CMS is also proposing to:
- Require CMS program participants to facilitate electronic data exchange that would support care transitions as patients move between plan types. If finalized, the proposal would give an estimated 125 million Americans access to their health information across programs.
- Require program participants to provide patients with access to provider directories through API technology.
- Enable payers and providers in CMS programs to participate in trusted exchange networks that would support the secure and private flow of data nationwide.
- Update the frequency of certain Medicare/Medicaid data on dually eligible beneficiaries from monthly to daily exchanges to improve benefit coordination for this population.
- Motivate clinicians and hospitals to refrain from information blocking (unreasonably limiting availability of electronic health information) by publishing names of clinicians and hospitals that have submitted a "no" response to any of the three attestation statements regarding information blocking prevention in CMS's Promoting Interoperability Program.
- Publicly report the names and National Provider Identifiers (NPIs) of providers who have not added digital contact information to their entries in the National Plan and Provider Enumeration System (NPPES) by the second half of 2020. The NPPES was updated in 2018 to include one or more pieces of digital contact information to facilitate the secure sharing of health data.
- Revise the Conditions of Participation to require hospitals, psychiatric hospitals and critical access hospitals to send electronic notifications when a patient is admitted, discharged or transferred.
The Office of the National Coordinator for Health Information Technology (ONC) has released the 21st Century Cures Act: Interoperability, Information Blocking and the ONC Health IT Certification Program proposed rule.
The rule would implement provisions of the 21st Century Cures Act, including reasonable and necessary activities that do not constitute information blocking. Aligned with the CMS Interoperability proposed rule, the ONC proposal "would support patients in accessing and sharing their electronic health information while giving them the tools to shop for and coordinate their own healthcare," said Don Rucker, national coordinator for health IT, in a statement. Health information networks and health information exchanges that violate the rule could receive a penalty of $1 million for each instance of information blocking.

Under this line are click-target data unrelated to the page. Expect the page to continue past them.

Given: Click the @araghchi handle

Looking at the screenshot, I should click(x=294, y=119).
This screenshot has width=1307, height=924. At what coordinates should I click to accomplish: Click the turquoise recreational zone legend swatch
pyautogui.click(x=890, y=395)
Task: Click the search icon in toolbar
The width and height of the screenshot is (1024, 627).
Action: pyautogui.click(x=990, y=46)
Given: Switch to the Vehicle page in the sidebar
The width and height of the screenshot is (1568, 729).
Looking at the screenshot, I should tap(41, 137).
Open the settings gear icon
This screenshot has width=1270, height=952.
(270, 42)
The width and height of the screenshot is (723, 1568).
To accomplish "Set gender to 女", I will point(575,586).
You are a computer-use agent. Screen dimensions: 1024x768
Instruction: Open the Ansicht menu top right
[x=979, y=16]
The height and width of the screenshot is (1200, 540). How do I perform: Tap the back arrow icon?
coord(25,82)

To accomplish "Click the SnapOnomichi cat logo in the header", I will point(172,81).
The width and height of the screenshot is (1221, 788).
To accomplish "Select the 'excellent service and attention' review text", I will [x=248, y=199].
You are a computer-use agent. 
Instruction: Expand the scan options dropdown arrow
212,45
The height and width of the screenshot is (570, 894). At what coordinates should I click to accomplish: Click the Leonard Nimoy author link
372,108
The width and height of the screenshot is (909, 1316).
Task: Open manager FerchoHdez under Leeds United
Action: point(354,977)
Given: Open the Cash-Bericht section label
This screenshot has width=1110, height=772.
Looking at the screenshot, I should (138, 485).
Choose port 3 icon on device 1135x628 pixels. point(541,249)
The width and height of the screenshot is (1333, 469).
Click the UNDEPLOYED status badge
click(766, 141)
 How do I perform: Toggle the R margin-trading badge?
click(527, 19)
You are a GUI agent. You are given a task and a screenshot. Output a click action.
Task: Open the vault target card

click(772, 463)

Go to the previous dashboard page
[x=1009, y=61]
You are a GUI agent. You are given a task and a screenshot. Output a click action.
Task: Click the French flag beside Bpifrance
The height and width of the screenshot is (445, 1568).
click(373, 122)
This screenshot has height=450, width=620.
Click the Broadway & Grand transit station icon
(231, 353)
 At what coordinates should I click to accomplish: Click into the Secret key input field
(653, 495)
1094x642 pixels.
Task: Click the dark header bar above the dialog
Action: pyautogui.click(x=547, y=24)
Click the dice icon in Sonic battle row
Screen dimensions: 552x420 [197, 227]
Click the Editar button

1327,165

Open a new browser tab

Under the proposal, an instance in which a patient requests their electronic record and does not receive it, free of charge, could be considered information blocking, according to Elise Sweeney Anthony, director of the ONC Office of Policy, speaking at HIMSS 2019.
The proposed policy identifies seven exceptions in which providers and healthcare IT companies could withhold electronic health data. They are:
- To prevent physical harm to a patient or another person
- To protect privacy, including several sub-exceptions listed by ONC
- To promote cybersecurity
- To recover costs incurred in sharing health data
- To decline a request for data sharing that is "infeasible"
- To license interoperability tools, provided the agreement is fair and reasonable
- To conduct maintenance or improvements to health IT.
Both the CMS and ONC proposed rules "address both technical and healthcare industry factors that create barriers to the interoperability of health information and limit a patient's ability to access essential health information," according to an HHS statement. "Aligning these requirements for payers, healthcare providers, and health IT developers will help to drive an interoperable health IT infrastructure across systems, ensuring providers and patients have access to health data when and where it is needed."